▸ **THE EXERCISE**: Carry on the Solaris blog posts from the point where they stop.

Mittwoch Jun 12, 2013

Growing the root pool

Some small inbetween laptop experiences...  I finally decided to throw away that other OS (I used it so rarely that I regularily had to use the password reset procedure...).  That gave me another 50g of valuable laptop disk space - furtunately on the right part of the disk.  So in theory, all I'd have to do is resize the Solaris partition, tell ZFS about it and be happy...  Of course, there are the usual pitfalls.

To avoid confusion, much of this is x86 related.  On normal SPARC servers, you don't have any of the problems for which I describe solutions here...

First of all, you should *not* try to resize the partition that hosts your rpool while Solaris is up and running.  It works, but there are nicer ways to do a shutdown.  (What happens is that fdisk will not only create the new partition, but also write a default label in that partition, which means that ZFS will not find it's slice, which will make Solaris very unresponsive...)  The right way to do this is to boot off something else (PXE, USB, DVD, whatever) and then change the partition size.  Once that's done, re-create the slice for the ZFS rpool.  The important part is to use the very same starting cylinder.  The length, naturally, will be larger.  (At least, I had to do that, since the original zpool lived in a slice.)

After that, it's back to the book:  Boot Solaris and choose one of "zpool set autoexpand=on rpool" or "zpool online -e rpool c0t0d0s0" and there you go - 50g more space.

Did I forget to mention that I actually did a full backup before all of this?  I must be getting old...

Mittwoch Nov 07, 2012

20 Years of Solaris - 25 Years of SPARC!

I don't usually duplicate what can be found elsewhere.  But this is worth an exception.

20 Years of Solaris - Guess who got all those innovation awards!
25 Years of SPARC - And the future has just begun :-)

Check out those pages for some links pointing to the past, and, more interesting, to the future...

There are also some nice videos: 20 Years of Solaris - 25 Years of SPARC

(Come to think of it - I got to be part of all but the first 4 years of Solaris.  I must be getting older...)

▸ **RECORD EXCERPTS**:
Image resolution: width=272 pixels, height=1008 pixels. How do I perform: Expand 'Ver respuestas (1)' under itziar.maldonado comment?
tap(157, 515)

==

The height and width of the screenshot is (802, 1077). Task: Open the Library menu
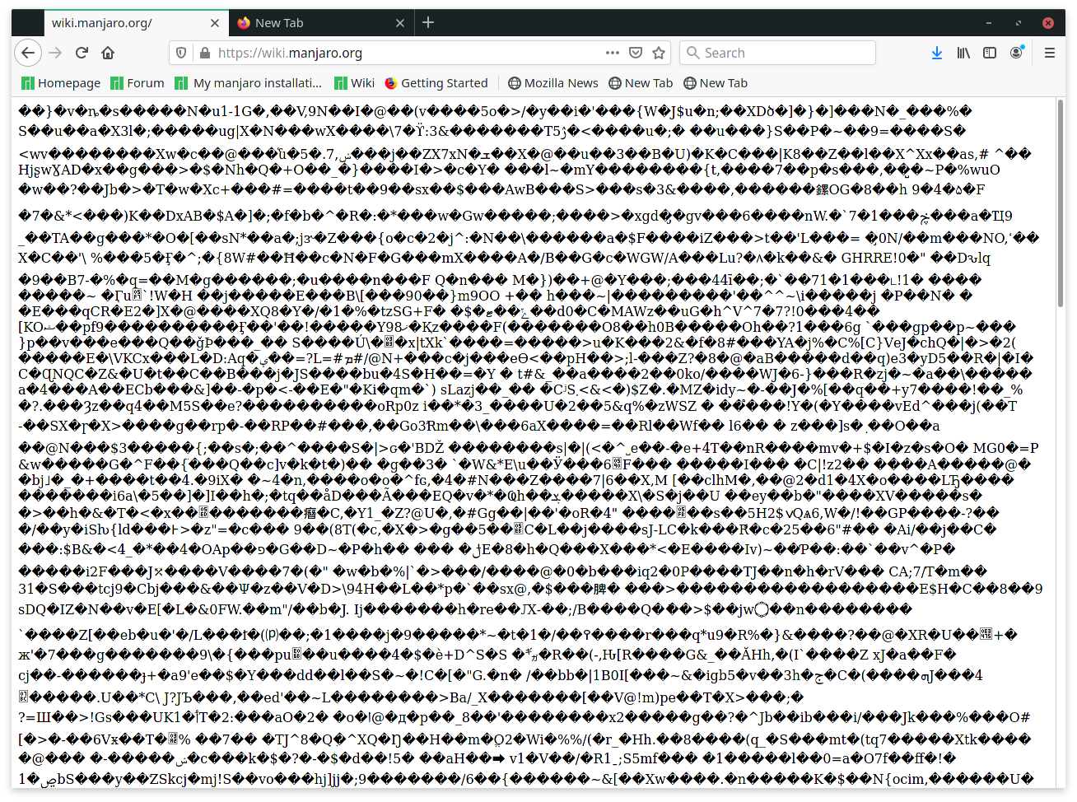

▸ **ANSWER TO THE PROBLEM**:
Dienstag Apr 17, 2012

Solaris Zones: Virtualization that Speeds up Benchmarks

One of the first questions that typically comes up when I talk to customers about virtualization is the overhead involved.  Now we all know that virtualization with hypervisors comes with an overhead of some sort.  We should also all know that exactly how big that overhead is depends on the type of workload as much as it depends on the hypervisor used.  While there have been attempts to create standard benchmarks for this, quantifying hypervisor overhead is still mostly hidden in the mists of marketing and benchmark uncertainty.  However, what always raises eyebrows is when I come to Solaris Zones (called Containers in Solaris 10) as an alternative to hypervisor virtualization.  Since Zones are, greatly simplyfied, nothing more than a group of Unix processes contained by a set of rules which are enforced by the Solaris kernel, it is quite evident that there can't be much overhead involved.  Nevertheless, since many people think in hypervisor terms, there is almost always some doubt about this claim of zero overhead.  And as much as I find the explanation with technical details compelling, I also understand that seeing is so much better than believing.  So - look and see:

The Oracle benchmark teams are so convinced of the advantages of Solaris Zones that they actually use them in the configurations for public benchmarking.  Solaris resource management will also work in a non Zones environment, but Zones make it just so much easier to handle, especially with some of the more complex benchmark configurations.  There are numerous benchmark publications available using Solaris Containers, dating back to the days of the T5440.  Some recent examples, all of them world records, are:

The use of Solaris Zones is documented in all of these benchmark publications.

The benchmarking team also published a blog entry detailing how they make use of resource management with Solaris Zones to actually increase application performance.  That almost asks for calling this "negative overhead", if the term weren't somewhat misleading.

So, if you ever need to substantiate why Solaris Zones have no virtualization overhead, point to these (and probably some more) published benchmarks.

Montag Mrz 19, 2012

Setting up a local AI server - easy with Solaris 11

Many things are new in Solaris 11, Autoinstall is one of them.  If, like me, you've known Jumpstart for the last 2 centuries or so, you'll have to start from scratch.  Well, almost, as the concepts are similar, and it's not all that difficult.  Just new.

I wanted to have an AI server that I could use for demo purposes, on the train if need be.  That answers the question of hardware requirements: portable.  But let's start at the beginning.

First, you need an OS image, of course.  In the new world of Solaris 11, it is now called a repository.  The original can be downloaded from the Solaris 11 page at Oracle.   What you want is the "Oracle Solaris 11 11/11 Repository Image", which comes in two parts that can be combined using cat.  MD5 checksums for these (and all other downloads from that page) are available closer to the top of the page.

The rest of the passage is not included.